### [What to do]
Only the lines from the one with "The image size is (434, 279)." through the last line of the material below belong in the answer, copied exactly and without pictures.

### [Records for this task]
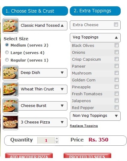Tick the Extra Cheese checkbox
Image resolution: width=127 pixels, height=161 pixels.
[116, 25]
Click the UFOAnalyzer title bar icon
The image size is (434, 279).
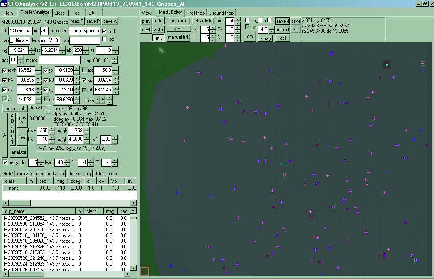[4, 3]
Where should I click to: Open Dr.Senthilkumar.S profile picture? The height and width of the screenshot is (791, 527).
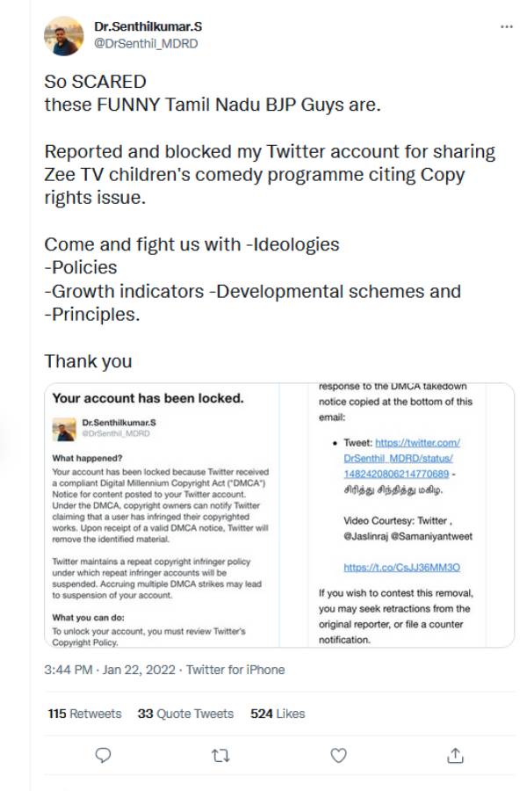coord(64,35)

### [Output for this exercise]
The image size is (434, 279).
[4, 3]
Where should I click to: Open Dr.Senthilkumar.S profile picture? The height and width of the screenshot is (791, 527).
coord(64,35)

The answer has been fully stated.